Web 3.0 is a concept focused on the development of Internet technologies, formulated by the head Jason Calacanis (Eng. Jason Calacanis) in continuation of the Web 2.0 concept of Tim O'Reilly. Its essence is that Web 2.0 (which in turn is a reinterpretation of Web 1.0) implies ensuring the understanding of information on the Web primarily by a person, and Web 3.0 will provide interaction and understanding of data on the Web by computer systems.

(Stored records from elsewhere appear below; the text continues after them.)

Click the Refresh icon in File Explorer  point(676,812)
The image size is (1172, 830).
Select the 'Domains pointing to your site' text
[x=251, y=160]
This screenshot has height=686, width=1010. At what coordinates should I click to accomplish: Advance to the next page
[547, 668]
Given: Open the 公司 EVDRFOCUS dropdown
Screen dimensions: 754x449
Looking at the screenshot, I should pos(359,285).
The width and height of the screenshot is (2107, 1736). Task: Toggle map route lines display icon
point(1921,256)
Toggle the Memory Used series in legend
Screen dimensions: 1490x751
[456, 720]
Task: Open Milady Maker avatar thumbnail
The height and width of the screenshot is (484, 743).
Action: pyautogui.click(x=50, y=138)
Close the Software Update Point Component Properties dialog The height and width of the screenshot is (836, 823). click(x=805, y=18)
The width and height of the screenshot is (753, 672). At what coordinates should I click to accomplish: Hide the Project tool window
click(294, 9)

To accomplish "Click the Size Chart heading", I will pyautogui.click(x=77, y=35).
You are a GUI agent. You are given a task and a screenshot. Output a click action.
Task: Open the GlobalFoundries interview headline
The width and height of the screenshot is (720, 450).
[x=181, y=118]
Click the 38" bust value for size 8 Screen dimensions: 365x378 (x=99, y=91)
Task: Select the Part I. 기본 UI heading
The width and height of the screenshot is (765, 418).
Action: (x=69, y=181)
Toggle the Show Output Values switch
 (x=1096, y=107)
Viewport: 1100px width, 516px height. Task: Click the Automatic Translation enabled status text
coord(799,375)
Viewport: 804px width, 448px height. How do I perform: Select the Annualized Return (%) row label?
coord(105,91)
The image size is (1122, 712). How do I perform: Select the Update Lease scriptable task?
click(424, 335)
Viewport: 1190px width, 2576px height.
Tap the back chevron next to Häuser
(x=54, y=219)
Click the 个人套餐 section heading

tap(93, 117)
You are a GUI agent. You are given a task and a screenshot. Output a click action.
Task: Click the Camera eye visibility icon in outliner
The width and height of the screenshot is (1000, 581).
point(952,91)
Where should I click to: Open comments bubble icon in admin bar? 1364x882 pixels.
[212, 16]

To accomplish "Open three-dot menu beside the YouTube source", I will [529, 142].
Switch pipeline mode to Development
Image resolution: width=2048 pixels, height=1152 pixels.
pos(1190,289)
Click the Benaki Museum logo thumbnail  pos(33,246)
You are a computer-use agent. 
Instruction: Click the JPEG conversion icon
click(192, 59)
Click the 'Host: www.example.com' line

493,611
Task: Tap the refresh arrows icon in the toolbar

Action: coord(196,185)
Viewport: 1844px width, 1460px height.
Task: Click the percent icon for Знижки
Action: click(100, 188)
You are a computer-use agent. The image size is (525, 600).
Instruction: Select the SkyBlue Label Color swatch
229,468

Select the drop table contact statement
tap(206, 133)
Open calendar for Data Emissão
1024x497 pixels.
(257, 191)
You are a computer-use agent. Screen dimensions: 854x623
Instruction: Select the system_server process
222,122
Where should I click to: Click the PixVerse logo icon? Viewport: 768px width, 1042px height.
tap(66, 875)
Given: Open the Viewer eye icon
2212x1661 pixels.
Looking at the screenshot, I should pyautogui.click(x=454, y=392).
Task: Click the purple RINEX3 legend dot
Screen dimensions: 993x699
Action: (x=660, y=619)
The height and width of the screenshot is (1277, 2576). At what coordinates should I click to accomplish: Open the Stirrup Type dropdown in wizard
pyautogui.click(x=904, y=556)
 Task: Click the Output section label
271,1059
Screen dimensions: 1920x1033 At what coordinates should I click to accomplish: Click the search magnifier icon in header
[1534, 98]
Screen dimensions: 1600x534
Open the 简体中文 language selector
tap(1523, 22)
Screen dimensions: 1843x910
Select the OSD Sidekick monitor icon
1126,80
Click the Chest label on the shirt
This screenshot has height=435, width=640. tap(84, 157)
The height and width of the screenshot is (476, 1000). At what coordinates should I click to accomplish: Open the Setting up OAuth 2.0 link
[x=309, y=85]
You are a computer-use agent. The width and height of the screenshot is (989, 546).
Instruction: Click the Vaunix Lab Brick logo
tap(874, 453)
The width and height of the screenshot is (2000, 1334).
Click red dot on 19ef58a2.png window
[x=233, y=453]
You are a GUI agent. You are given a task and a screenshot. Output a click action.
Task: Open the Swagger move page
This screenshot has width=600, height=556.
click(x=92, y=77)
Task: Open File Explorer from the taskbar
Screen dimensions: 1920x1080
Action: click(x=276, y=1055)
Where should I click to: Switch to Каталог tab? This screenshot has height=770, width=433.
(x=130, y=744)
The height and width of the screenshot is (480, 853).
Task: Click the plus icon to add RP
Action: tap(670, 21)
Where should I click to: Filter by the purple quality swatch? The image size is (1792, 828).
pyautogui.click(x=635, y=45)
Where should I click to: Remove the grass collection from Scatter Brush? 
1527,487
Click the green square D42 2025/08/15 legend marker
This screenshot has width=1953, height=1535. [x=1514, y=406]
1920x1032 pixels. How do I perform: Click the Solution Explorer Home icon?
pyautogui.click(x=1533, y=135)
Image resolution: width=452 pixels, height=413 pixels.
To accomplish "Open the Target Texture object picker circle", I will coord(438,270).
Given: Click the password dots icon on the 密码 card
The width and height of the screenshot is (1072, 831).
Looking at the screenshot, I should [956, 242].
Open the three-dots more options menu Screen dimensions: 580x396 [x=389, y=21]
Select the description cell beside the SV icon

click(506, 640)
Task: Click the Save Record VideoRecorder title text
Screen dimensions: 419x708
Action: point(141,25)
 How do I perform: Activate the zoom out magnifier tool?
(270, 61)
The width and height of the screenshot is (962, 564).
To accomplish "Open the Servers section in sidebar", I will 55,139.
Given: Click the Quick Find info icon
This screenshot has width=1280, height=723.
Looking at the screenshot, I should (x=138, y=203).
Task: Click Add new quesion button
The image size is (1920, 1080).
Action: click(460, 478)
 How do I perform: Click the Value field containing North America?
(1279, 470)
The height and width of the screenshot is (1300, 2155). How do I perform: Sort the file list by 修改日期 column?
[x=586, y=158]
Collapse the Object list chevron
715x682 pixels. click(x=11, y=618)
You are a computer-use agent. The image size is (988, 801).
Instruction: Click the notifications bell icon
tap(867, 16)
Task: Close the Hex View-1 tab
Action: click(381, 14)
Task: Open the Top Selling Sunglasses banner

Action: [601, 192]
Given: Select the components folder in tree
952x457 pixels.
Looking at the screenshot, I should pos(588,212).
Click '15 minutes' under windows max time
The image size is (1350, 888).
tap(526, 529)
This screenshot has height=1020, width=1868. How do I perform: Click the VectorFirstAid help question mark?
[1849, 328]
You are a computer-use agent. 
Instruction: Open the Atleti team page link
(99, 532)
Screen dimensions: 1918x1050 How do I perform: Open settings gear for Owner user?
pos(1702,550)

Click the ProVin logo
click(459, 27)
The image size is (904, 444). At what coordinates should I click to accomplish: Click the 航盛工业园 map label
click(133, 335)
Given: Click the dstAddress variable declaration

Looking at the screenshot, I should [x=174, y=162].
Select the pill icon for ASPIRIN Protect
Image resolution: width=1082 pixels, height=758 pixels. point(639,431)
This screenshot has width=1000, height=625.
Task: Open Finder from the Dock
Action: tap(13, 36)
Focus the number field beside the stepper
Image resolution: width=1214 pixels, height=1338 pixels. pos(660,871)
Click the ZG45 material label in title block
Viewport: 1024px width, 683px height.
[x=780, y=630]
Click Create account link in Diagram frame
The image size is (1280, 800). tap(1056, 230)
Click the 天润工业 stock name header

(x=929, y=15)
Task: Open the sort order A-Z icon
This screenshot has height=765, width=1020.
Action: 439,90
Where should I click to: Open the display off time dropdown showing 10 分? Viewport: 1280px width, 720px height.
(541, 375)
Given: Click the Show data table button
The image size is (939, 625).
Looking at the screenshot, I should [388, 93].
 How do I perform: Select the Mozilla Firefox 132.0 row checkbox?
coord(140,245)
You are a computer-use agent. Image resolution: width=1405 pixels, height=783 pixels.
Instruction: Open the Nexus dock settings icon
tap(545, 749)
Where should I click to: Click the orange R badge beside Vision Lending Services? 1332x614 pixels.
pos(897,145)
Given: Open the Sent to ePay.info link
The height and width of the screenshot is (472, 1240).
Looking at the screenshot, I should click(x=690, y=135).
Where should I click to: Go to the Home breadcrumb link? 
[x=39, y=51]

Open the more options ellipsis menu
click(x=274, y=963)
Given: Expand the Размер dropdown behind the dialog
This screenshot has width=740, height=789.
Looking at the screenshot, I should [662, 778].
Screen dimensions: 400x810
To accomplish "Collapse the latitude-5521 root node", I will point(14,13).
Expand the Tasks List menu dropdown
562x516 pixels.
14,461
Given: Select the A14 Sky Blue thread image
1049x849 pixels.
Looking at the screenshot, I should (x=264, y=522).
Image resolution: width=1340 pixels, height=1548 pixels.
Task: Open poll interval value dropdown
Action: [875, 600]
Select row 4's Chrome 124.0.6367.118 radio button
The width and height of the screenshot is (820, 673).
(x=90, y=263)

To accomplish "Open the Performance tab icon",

The definition was published on Kalakanis' personal blog[1] on March 10, 2007. Kalakanis noted that Web 2.0 made it possible to use a significant number of powerful Internet services with high consumer qualities quickly and practically for free, which led to the emergence of a huge number of monotonous resources, and, as a result, the depreciation of most of them. The idea is that a new platform should arise based on Web 2.0 — not so much technological as socio-cultural, used by professionals to create interesting, useful and high-quality content. As an example of the trend towards the transition from Web 2.0 to Web 3.0, Kalakanis cites the German Wikipedia section, which, as it is filled with content, resorts to closing high-quality articles for editing by inexperienced participants, introduces peer review of articles by professional editors[2].
One of the interpretations of the term Web 3.0 is its correlation with the semantic web. The main idea of this concept is based on the introduction of a metalanguage describing the content of sites for organizing automatic exchange between servers. Descriptive mechanisms of the semantic web have indeed been developed (RDF, DAML, OIL, OWL), however, a number of problems appear at the stage of processing and output of information:
the need for additional costs to create a semantic version of each site, which makes the technology much less accessible; the lack of a guarantee of an adequate description by webmasters of their own resources (similar to the history of using the "keywords" tag); the inability to adopt a single format for describing the properties of resources in the conditions of existing competition due to the corporate advertising policy of the creators of the resource and the availability of a wide field for manipulating descriptive mechanisms. The author of the concept of "Web 2.0" Tim O'Reilly proposed to define Web 3.0 as "the interaction of the Internet with the physical world." He has also repeatedly criticized[3] the identification of the semantic web and the concept of Web 3.0.